Exercise:
Set down the data below word for word, and leave the images aside.
*** Opening Data listing ***
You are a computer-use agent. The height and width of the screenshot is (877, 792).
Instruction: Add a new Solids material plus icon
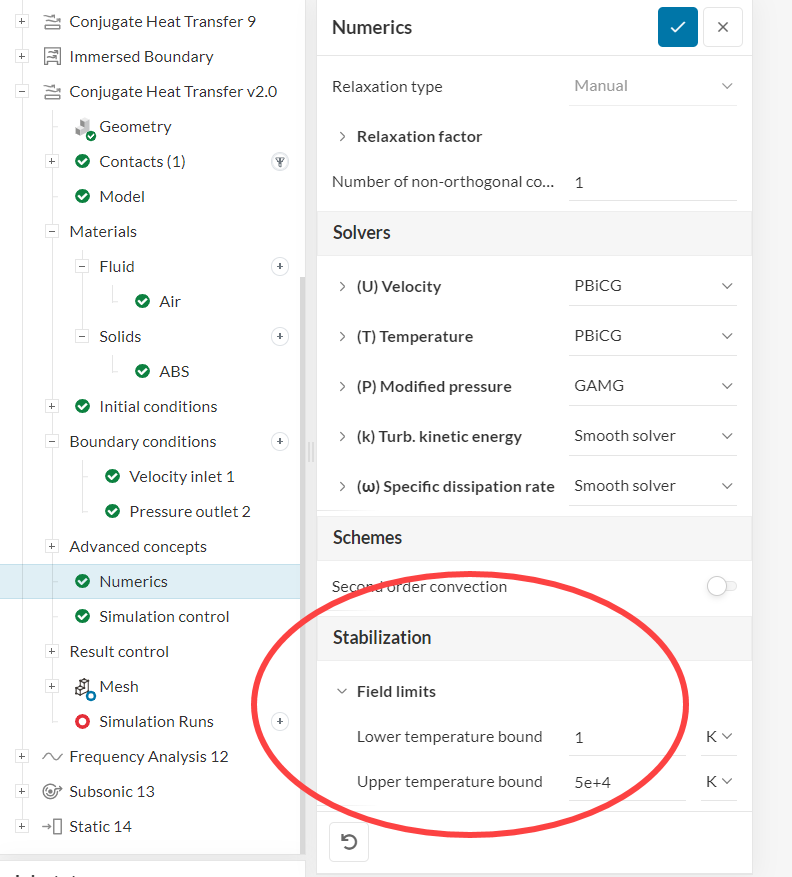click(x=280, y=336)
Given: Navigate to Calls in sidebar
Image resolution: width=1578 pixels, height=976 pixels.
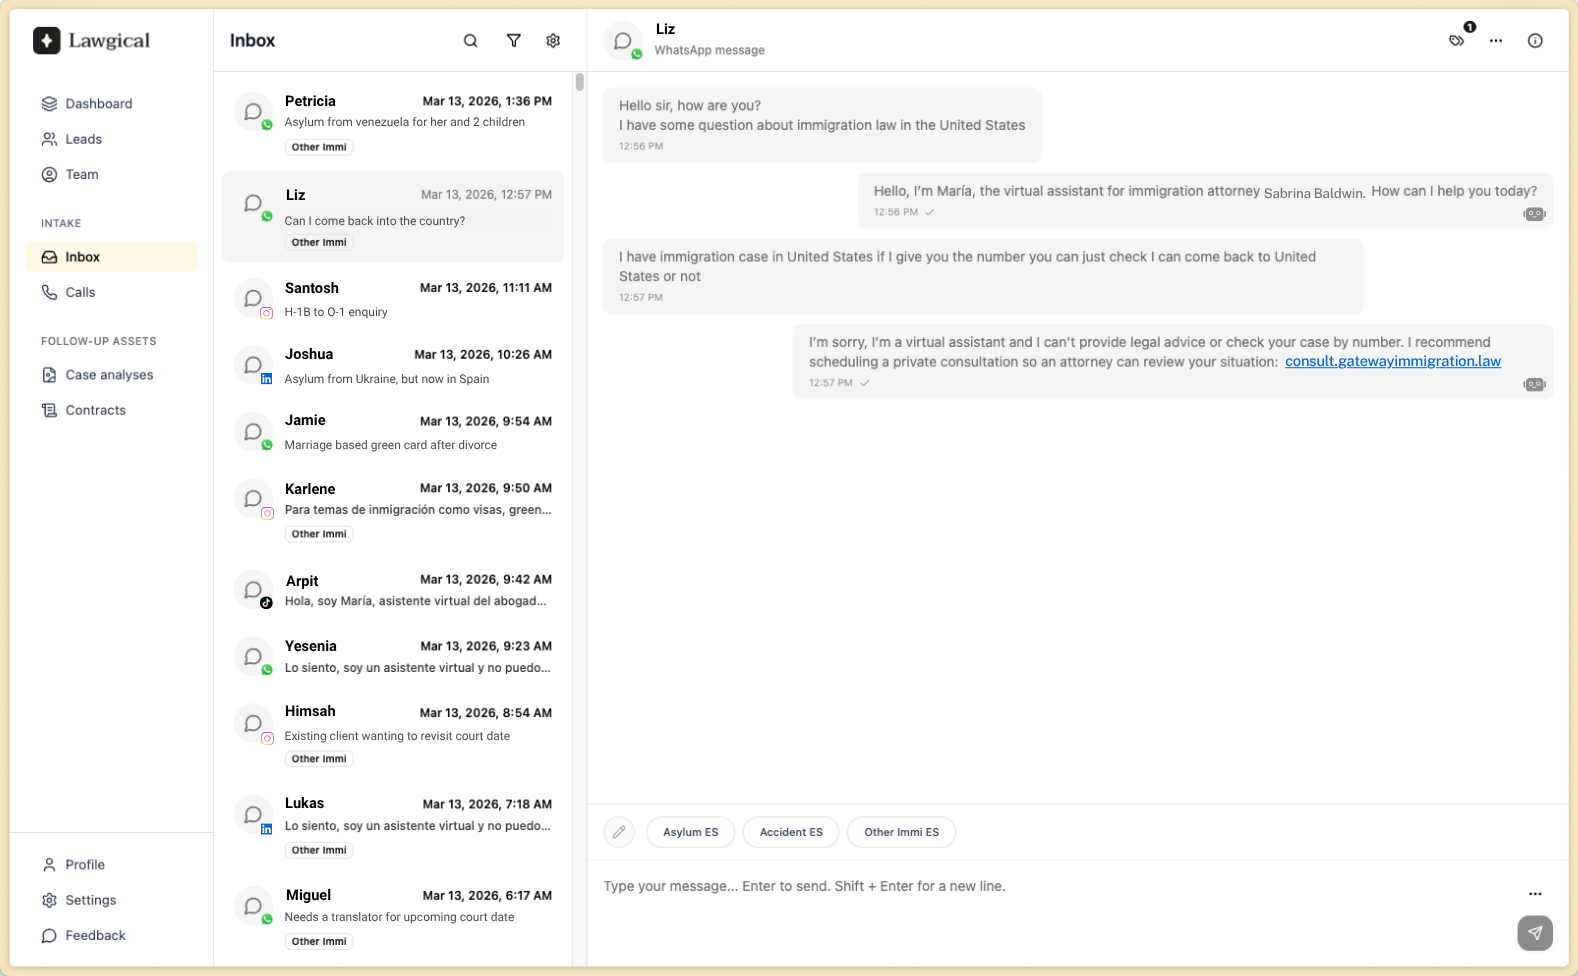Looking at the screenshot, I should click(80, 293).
*** Closing Data listing ***
Solution below:
You are a computer-use agent. The height and width of the screenshot is (877, 792).
Instruction: Add a new Solids material plus icon
click(x=280, y=336)
Given: Navigate to Calls in sidebar
Image resolution: width=1578 pixels, height=976 pixels.
Looking at the screenshot, I should click(80, 293).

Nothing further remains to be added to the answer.